I remember recently answering a question on Quora regarding a dispute between two people over which of two singers, who had passed away in recent years, was “better.” I said that you can’t begin to discuss which one was better on a reasonable basis until you look at what genres they were in. In this case, I said each singer used a different style. They weren’t trying to communicate the same things. They weren’t using the same techniques. They were in different genres, so there’s little point in comparing them, unless you’re talking about what style of music you like better. By analogy, each programming model has strengths and weaknesses relative to what you’re trying to accomplish, but in order to use them to best effect, you have to consider whether each is even a good fit architecturally for the system you’re trying to build. There may be different FP languages that are a better fit than others, or maybe none of them fit well. Likewise, for the procedural languages that these proponents are probably calling “OOP.” Calling one “better” than another is missing the point. It depends on what you’re trying to do.

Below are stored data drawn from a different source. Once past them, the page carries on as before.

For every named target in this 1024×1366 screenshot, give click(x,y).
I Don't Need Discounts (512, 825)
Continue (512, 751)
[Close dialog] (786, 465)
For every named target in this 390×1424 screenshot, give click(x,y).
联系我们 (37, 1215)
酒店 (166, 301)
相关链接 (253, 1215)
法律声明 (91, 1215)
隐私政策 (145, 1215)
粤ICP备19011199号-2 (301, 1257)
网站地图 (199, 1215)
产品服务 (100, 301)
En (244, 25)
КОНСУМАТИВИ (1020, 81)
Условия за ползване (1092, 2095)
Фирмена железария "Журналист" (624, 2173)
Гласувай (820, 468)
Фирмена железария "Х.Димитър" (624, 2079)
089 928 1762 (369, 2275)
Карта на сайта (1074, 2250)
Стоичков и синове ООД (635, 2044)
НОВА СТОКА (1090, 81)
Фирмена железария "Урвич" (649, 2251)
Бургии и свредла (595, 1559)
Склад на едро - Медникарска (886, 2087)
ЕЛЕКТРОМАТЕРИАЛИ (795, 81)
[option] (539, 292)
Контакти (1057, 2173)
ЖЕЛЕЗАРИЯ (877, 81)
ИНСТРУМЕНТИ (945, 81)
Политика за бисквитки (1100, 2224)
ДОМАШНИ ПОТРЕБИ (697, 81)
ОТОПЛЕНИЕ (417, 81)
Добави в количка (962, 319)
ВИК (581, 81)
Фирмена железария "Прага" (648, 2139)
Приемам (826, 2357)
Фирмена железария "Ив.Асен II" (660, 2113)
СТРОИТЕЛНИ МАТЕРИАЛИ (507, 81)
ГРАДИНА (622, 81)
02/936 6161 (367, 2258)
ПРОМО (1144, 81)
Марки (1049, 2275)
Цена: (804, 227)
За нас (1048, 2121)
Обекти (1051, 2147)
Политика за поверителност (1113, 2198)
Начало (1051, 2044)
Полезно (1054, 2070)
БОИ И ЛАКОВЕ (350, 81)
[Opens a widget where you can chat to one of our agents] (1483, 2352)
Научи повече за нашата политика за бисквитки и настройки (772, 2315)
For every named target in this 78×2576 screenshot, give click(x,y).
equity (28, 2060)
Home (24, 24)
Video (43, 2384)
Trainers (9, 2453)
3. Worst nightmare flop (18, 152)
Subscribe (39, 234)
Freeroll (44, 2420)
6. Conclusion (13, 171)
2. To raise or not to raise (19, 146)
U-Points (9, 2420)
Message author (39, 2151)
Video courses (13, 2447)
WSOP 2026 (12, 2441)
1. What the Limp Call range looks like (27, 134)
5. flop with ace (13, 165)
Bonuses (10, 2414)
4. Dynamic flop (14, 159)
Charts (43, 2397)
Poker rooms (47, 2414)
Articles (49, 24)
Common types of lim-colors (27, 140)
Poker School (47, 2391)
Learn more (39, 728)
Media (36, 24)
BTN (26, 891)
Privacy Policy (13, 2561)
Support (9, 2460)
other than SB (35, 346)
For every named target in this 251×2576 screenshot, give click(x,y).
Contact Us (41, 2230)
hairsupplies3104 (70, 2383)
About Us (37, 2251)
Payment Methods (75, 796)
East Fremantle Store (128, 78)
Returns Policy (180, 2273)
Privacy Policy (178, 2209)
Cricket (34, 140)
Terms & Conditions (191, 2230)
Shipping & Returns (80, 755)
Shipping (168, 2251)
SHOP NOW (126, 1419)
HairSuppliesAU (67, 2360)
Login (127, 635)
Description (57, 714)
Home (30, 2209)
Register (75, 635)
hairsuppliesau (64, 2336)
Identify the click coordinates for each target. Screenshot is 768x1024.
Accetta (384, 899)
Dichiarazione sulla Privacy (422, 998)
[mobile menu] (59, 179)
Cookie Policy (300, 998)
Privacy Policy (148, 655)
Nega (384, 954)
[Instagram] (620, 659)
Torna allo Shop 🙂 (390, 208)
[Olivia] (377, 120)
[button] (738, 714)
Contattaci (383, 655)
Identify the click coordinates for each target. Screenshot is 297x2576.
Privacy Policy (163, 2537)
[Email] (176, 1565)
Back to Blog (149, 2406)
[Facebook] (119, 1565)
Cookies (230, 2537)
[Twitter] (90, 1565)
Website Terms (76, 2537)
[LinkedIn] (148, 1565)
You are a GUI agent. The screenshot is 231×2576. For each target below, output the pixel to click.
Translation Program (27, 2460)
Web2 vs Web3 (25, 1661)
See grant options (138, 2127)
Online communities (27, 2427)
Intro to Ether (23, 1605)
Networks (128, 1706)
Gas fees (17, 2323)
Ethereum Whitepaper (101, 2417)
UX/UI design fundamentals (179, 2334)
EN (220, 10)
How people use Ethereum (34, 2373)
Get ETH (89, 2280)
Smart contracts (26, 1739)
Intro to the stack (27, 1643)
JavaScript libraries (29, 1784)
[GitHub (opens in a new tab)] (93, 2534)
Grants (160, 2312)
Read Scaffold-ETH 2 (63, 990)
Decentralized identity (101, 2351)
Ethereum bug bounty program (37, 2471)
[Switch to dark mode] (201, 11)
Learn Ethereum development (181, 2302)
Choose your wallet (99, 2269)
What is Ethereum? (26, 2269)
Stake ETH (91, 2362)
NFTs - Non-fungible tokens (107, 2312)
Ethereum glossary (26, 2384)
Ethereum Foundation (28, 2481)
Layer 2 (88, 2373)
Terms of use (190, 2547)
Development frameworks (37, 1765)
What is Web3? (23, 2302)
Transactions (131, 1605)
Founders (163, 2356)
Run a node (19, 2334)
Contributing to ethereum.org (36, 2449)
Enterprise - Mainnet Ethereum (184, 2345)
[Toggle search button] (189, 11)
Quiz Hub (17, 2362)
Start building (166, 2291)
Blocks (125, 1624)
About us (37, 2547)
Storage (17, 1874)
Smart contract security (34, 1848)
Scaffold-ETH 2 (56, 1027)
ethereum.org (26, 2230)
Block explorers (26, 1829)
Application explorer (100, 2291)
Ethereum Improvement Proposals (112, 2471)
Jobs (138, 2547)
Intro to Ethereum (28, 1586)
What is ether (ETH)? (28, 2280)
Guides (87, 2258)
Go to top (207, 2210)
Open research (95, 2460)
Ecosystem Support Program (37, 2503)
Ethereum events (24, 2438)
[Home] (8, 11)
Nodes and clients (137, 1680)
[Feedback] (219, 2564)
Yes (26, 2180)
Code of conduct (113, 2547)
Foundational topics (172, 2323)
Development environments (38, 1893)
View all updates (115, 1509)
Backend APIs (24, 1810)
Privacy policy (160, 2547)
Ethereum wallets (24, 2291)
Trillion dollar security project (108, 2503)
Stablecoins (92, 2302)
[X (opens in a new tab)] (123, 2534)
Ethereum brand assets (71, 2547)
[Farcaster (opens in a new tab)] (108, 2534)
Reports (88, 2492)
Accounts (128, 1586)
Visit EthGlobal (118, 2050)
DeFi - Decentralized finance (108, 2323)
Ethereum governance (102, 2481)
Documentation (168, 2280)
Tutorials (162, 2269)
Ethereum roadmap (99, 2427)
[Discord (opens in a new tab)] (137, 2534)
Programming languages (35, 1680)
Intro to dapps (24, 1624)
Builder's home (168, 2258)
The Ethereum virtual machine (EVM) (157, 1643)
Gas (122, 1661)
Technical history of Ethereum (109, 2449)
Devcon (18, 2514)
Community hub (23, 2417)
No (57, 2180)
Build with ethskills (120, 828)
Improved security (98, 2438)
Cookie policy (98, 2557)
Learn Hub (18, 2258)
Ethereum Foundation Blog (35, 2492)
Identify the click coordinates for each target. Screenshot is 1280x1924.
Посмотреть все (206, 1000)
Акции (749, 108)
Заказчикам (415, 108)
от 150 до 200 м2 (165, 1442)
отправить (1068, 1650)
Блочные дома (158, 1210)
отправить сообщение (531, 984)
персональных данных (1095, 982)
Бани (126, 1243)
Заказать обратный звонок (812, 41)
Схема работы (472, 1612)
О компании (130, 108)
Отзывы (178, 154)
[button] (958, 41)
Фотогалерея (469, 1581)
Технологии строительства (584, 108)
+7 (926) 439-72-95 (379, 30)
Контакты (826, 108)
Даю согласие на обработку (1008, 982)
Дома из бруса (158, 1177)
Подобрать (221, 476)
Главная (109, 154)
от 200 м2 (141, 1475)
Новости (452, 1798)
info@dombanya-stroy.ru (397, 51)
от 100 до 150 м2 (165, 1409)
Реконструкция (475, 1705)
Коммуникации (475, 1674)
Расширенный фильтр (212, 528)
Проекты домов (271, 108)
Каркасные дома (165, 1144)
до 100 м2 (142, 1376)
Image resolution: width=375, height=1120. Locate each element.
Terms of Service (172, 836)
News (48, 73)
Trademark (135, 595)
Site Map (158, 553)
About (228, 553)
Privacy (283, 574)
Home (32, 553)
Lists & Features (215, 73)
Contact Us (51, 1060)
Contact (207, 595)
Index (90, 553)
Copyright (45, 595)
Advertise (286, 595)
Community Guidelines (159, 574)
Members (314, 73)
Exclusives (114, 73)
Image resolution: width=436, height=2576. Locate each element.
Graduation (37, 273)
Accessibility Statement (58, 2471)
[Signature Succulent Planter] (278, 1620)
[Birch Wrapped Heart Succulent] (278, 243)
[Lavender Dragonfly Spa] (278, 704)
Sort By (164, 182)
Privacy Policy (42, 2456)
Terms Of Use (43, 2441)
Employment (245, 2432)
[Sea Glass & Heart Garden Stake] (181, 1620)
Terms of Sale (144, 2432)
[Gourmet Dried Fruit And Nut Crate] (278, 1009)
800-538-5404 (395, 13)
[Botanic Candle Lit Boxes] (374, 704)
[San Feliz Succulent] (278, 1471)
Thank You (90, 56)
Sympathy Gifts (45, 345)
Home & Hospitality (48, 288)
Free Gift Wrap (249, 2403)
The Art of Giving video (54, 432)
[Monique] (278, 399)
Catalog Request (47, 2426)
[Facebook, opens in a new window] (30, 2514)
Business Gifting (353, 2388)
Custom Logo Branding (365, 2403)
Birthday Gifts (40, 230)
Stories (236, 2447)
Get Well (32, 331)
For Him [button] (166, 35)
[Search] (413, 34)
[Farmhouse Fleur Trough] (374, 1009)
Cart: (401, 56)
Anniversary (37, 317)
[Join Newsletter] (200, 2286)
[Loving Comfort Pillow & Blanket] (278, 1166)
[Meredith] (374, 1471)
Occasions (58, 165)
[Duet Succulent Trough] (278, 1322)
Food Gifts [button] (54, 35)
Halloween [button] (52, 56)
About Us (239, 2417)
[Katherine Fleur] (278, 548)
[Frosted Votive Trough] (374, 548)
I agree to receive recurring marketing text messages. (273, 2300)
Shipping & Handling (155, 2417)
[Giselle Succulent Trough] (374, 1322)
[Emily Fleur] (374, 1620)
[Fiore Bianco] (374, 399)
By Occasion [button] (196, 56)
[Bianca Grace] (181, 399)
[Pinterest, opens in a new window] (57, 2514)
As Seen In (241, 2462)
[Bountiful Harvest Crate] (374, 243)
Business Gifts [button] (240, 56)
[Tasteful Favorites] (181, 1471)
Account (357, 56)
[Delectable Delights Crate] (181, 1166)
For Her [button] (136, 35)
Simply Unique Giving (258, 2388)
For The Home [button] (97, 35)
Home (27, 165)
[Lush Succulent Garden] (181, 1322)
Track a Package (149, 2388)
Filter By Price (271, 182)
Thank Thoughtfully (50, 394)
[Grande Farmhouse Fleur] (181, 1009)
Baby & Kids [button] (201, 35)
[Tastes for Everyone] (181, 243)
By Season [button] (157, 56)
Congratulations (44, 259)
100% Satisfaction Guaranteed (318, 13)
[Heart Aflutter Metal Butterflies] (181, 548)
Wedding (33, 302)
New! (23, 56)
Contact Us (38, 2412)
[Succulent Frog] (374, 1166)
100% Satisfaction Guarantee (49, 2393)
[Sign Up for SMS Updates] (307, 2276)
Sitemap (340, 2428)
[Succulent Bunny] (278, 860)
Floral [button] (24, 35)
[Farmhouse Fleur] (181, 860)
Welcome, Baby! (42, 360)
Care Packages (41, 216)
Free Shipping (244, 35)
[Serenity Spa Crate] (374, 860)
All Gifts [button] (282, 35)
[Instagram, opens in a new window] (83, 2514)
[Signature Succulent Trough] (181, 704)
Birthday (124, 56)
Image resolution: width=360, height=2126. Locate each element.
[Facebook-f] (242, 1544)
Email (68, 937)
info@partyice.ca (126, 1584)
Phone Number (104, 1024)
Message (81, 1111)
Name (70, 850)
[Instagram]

Comparisons about programming models in software engineering tend to wind down to familiarity, at some point; which languages can function as a platform that a large pool of developers know how to use, because no one wants to be left holding the bag if developers decide to up and leave. I think this argument misses a larger problem: How do you replace the domain knowledge those developers had? The most valuable part of a developer’s knowledge base is their understanding of the intent of the software design; for example, how the target business for the system operates, and how that intersects with technical decisions that were made in the software they worked on. Usually, that knowledge is all in their heads. It’s hardly documented. It doesn’t matter that you can replace those developers with people with the same programming skills, because sure, they can read the code, but they don’t understand why it was designed the way it was, and without that, it’s going to be difficult for them to do much that’s meaningful with it. That knowledge is either with other people who are still working at the same business, and/or the ones who left, and either way, the new people are going to have to be brought up to speed to be productive, which likely means the people who are still there are going to have to take time away from their critical duties to train the new people. Productivity suffers even if the new people are experts in the required programming skills.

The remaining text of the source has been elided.